An implementation of Q-learning with automated hyperparameter optimization. It is based on Gymnasium's Taxi-v3 environment and uses Optuna to find best set parameters to maximaze rewards. The Q-table values are updated using the Bellman equation. This can be used as a template for other environments.
optimize.py: Wraps the agent's training to measure reward across multiple trials with different hyperparameters values to efficiently find the best set of parameters. Parameter values that yield the best results are then stored to the local directory. Number of trials and ranges for hyperparameters are specified in the configuration file (for more details see the Configuration section).

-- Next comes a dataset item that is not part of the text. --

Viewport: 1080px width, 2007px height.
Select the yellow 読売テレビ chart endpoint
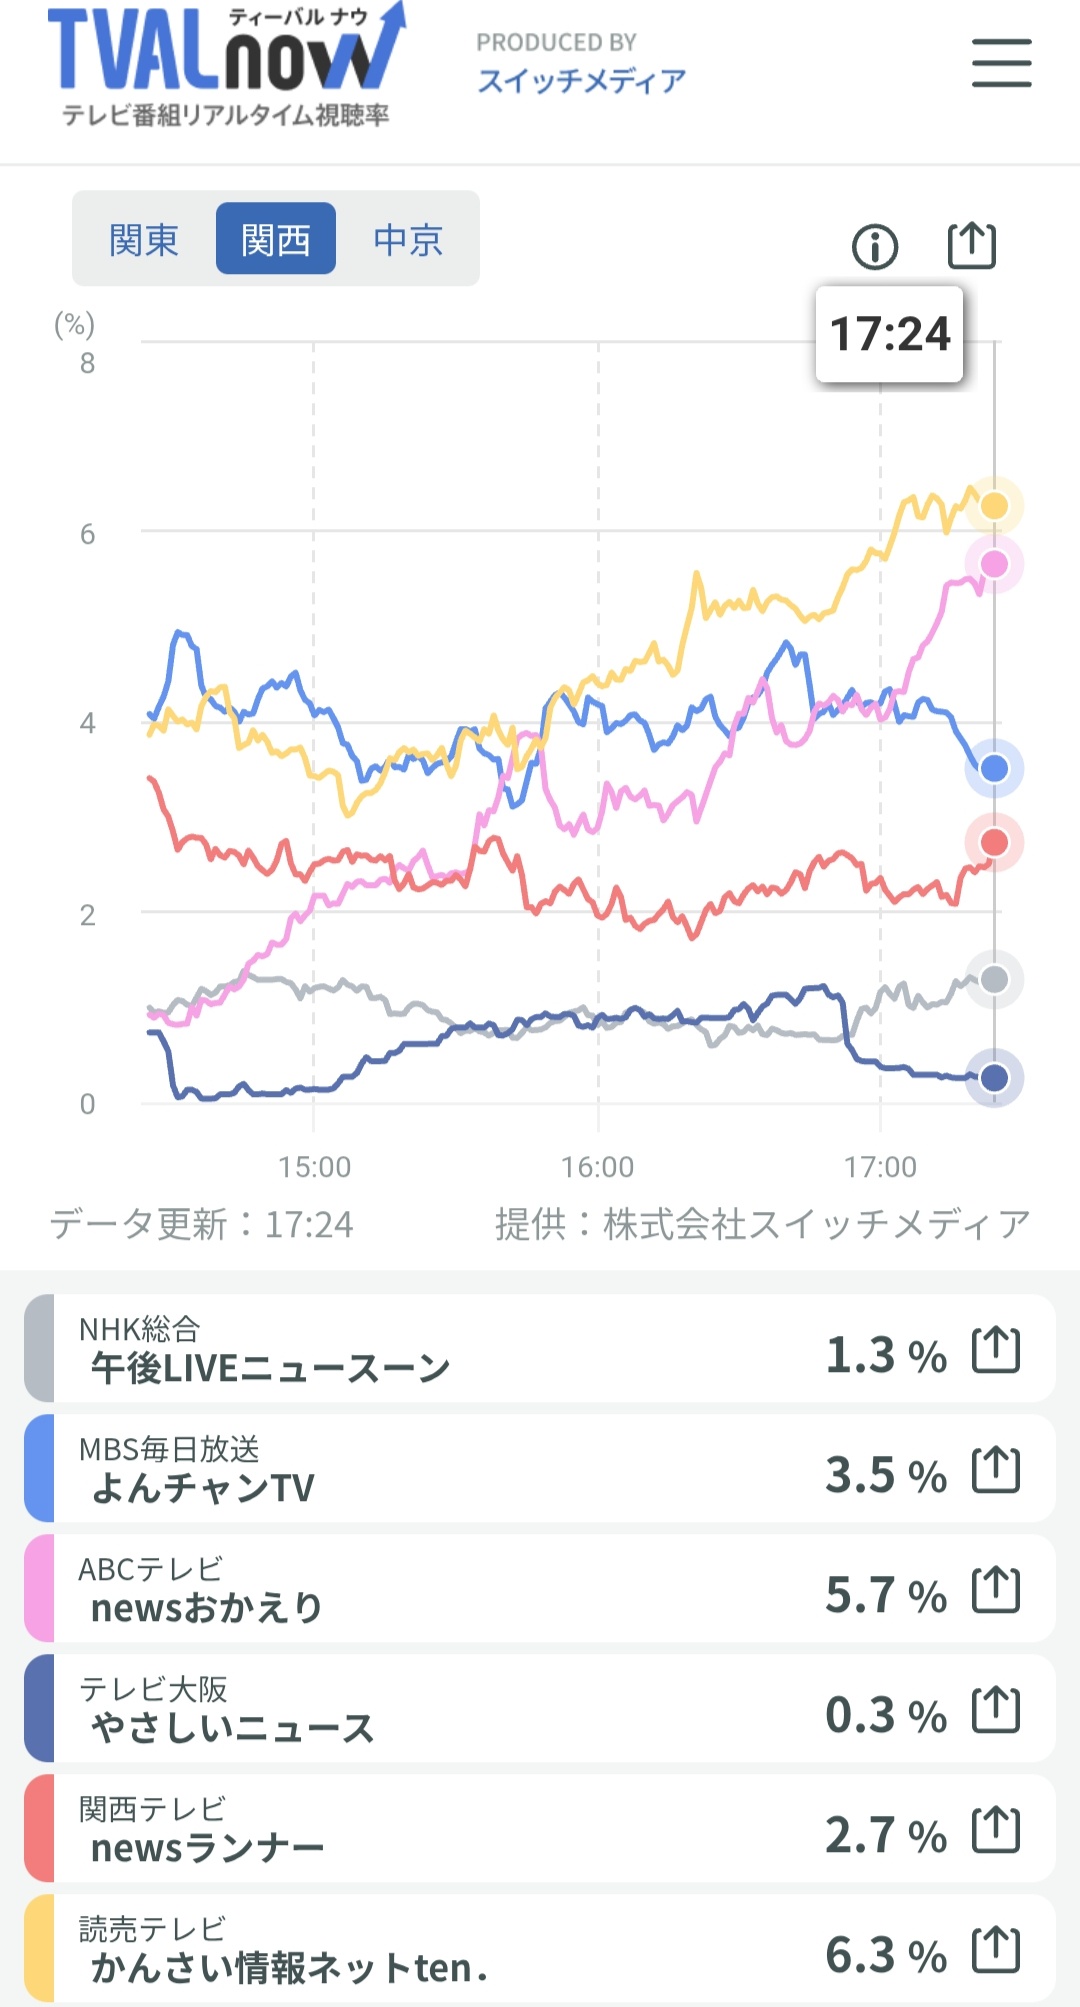point(994,506)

use.py: Train and evaluate the Q-learning agent. Training stage will read the stored hyperparameters, train a new agent and save the Q-table. Evaluation stage will measure average reward over multiple episodes. Training and evaluation can be run separately using script arguements.
The configuration is loaded from a JSON file, by defaut on path ./config.json which contains configurable settings for training, evaluation and the hyperparameter optimization. See an example in config.json.
lr: Learning rate for the Q-learning algorithm. gamma: Discount factor for future rewards. epsilon: Exploration rate for the epsilon-greedy policy. epsilon_decay: Decay rate for the exploration rate. epsilon_min: Minimum exploration rate.